> _SOURCE MATERIAL_
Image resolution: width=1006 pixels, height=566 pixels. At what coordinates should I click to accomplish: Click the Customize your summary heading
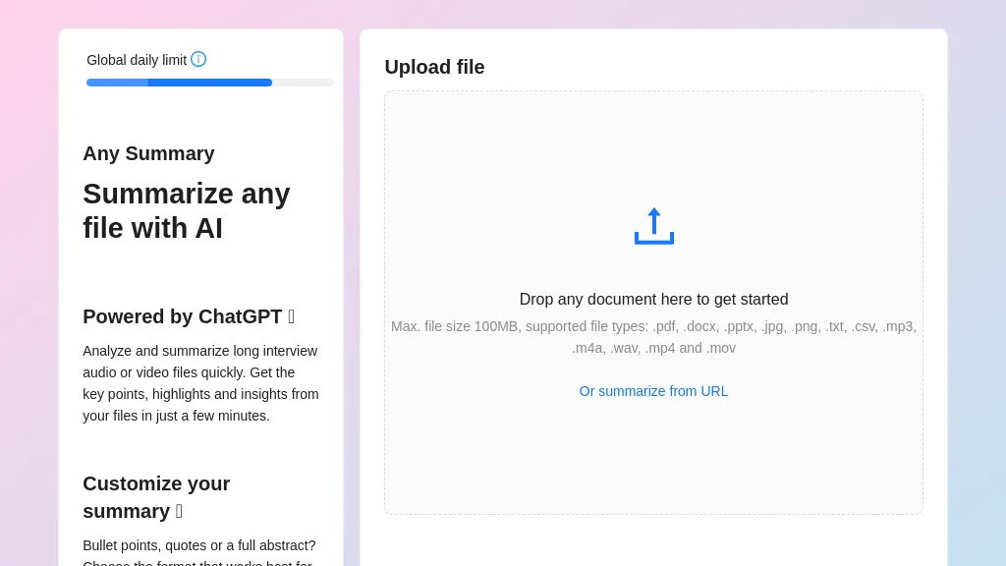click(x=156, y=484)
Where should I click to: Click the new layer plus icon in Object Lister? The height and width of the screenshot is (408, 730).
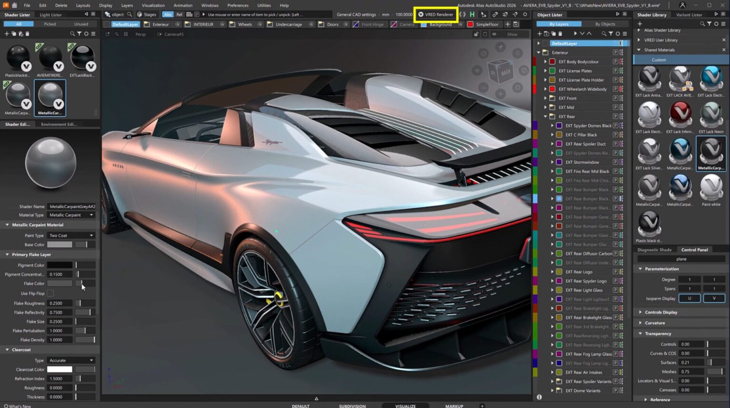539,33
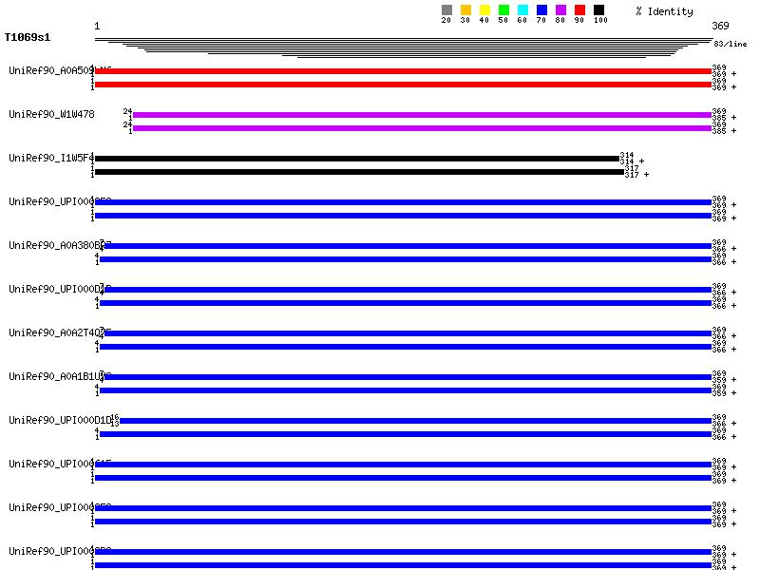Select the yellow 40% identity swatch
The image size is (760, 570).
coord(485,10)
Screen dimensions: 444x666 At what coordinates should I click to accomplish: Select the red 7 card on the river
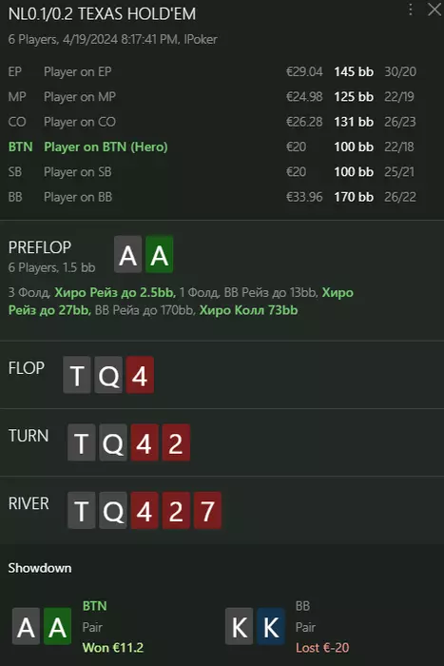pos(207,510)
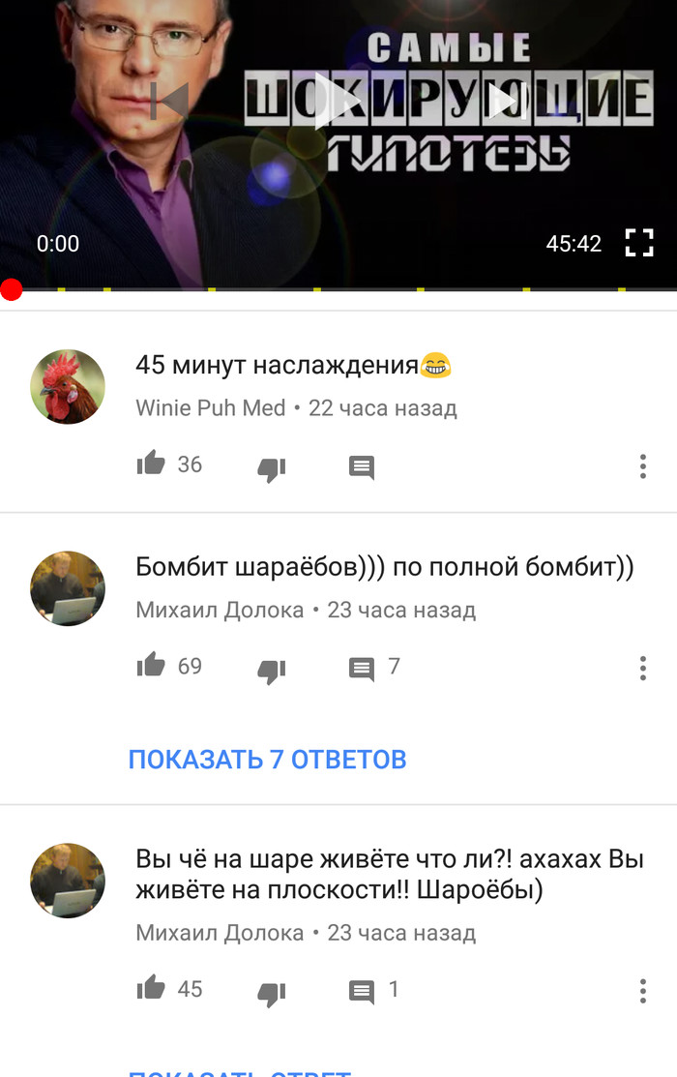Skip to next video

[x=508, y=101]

> _DIRECTIONS FOR THIS TASK_
I'd like the material repeated word for word, without the pictures it holds.

> _ANSWER BELOW_
Image resolution: width=1006 pixels, height=566 pixels. At what coordinates should I click to accomplish: Click the Customize your summary heading
click(x=156, y=484)
Where should I click to: Click the new layer plus icon in Object Lister? The height and width of the screenshot is (408, 730).
539,33
Select the yellow 40% identity swatch
The image size is (760, 570).
coord(485,10)
Screen dimensions: 444x666 At what coordinates should I click to accomplish: Select the red 7 card on the river
pos(207,510)
Skip to next video

[x=508, y=101]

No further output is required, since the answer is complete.